Vari ed articolati sono poi i diritti relativi ai rapporti economici, ed in particolare gli artt. 35 e 36, che tutelano il lavoro in tutte le sue forme e applicazioni.
Lo Stato deve impegnarsi a far si che ogni cittadino, uomo o donna, trovi un lavoro da cui trarre i mezzi di sostentamento e quindi l’indipendenza economica, che è condizione essenziale per la propria libertà. Ogni lavoratore ha diritto ad una retribuzione proporzionata alla quantità e qualità del suo lavoro e che sia, in ogni caso, sufficiente ad assicurare a sé e alla propria famiglia un’esistenza libera e dignitosa; che la giornata lavorativa non deve superare la durata prevista dalla legge; che il lavoratore ha diritto al riposo settimanale e a ferie annuali retribuite e irrinunciabili.

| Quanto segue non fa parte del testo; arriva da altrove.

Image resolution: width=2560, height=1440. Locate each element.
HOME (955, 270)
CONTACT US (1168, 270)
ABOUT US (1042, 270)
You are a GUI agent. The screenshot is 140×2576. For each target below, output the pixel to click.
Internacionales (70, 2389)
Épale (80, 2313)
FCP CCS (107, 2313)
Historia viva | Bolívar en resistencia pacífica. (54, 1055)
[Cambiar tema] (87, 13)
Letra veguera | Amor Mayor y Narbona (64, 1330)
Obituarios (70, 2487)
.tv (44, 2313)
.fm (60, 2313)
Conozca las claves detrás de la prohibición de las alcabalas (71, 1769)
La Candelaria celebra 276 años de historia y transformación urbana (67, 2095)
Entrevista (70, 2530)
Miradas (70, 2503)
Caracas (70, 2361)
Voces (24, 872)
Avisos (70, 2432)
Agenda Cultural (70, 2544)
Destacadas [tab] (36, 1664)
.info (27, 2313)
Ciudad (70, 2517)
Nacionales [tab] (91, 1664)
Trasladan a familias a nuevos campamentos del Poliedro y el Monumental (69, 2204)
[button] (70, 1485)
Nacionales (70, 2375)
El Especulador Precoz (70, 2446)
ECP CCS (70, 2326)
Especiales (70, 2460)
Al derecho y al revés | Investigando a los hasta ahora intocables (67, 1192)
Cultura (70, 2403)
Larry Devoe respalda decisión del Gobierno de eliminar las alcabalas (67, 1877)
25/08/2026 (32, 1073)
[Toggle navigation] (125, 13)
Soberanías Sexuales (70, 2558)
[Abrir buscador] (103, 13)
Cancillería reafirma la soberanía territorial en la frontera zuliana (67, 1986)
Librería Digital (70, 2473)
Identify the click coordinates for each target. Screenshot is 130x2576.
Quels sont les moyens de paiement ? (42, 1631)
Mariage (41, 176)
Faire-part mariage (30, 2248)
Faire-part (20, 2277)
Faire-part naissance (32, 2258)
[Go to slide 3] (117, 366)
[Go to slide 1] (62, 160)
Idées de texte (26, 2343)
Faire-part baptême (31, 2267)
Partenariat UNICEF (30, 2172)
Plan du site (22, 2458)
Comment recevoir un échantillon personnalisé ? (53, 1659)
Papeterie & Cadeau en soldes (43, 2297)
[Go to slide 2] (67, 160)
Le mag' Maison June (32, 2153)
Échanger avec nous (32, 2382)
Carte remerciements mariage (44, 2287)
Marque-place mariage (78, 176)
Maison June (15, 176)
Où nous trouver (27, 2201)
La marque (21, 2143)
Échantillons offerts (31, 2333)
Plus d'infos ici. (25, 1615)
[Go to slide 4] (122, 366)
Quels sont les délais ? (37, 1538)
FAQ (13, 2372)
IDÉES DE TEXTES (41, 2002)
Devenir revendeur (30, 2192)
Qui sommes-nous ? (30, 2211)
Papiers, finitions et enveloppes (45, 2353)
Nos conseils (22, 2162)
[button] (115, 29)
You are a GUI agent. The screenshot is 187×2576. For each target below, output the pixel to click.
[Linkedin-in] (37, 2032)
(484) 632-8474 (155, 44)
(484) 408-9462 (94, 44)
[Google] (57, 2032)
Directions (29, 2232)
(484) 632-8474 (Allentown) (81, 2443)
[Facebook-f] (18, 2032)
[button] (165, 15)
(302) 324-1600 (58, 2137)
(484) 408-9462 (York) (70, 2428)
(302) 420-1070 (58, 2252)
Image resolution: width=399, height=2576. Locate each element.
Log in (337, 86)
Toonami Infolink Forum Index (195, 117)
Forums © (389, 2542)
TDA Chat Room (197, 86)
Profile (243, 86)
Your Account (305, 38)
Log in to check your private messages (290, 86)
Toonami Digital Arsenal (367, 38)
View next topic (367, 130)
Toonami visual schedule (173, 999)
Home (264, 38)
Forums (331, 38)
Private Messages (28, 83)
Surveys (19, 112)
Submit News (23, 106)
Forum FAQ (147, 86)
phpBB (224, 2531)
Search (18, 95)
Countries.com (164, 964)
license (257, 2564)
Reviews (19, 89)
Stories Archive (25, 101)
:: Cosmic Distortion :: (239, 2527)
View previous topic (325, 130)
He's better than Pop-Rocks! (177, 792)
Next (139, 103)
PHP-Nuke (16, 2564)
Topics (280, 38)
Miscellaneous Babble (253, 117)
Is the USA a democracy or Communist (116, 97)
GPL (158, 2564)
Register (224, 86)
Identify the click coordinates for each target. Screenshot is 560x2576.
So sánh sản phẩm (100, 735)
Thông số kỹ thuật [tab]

Tali articoli, completamente ignorati da politici miopi e per nulla interessati al bene degli Italiani se non alla propria poltrona, prevedono, nella società attuale, investimenti sul futuro e una ridistribuzione del lavoro. Solo a queste condizioni si può sperare di tenere sotto controllo la disoccupazione, soprattutto giovanile, che presto diverrà ingovernabile, visto che interessa un giovane su tre e circa cinque milioni di Italiani.
La Costituzione è soprattutto un inno all’essenziale valore della libertà, valore che il popolo italiano ha imparato a conoscere, poiché le sofferte esperienze storiche del passato aiutano ancora oggi a prevenire la tragica eventualità di una nuova perdita della libertà. Gli Italiani sanno che la Costituzione deve essere continuamente sostenuta in modo convinto da tutti. Protagonista della sua attuazione è perciò ogni cittadino, il quale deve applicarla partecipando attivamente alla vita dello Stato.